After finding "Mark medical clearance as No" in the data, write out its line and all following lines without change, up to and including the last one. Leave out pictures.

=== Input data ===

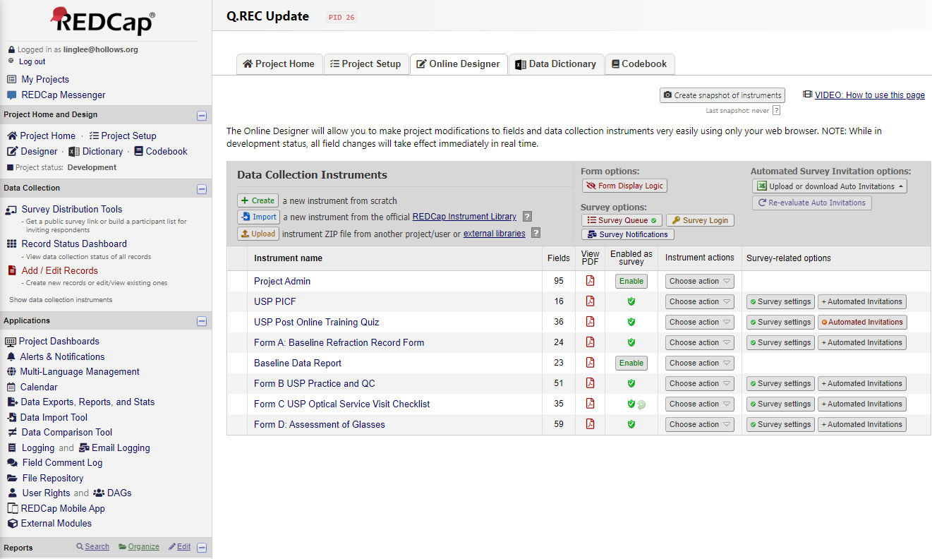Open the How to use this page video link
The image size is (932, 559).
click(x=869, y=95)
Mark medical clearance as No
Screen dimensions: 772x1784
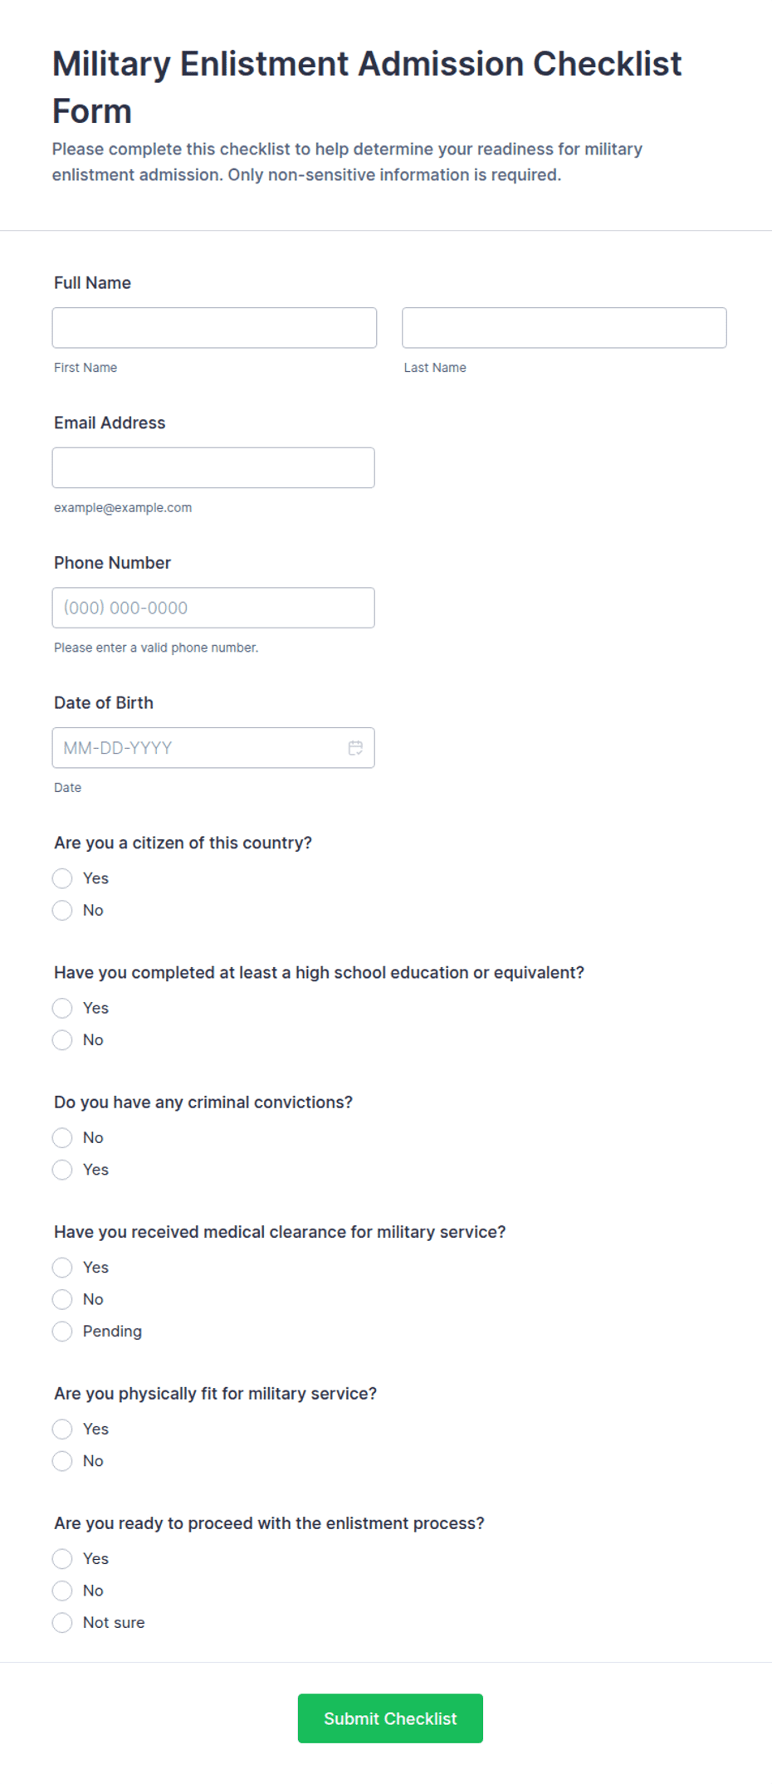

===

Response >>
Mark medical clearance as No
Screen dimensions: 772x1784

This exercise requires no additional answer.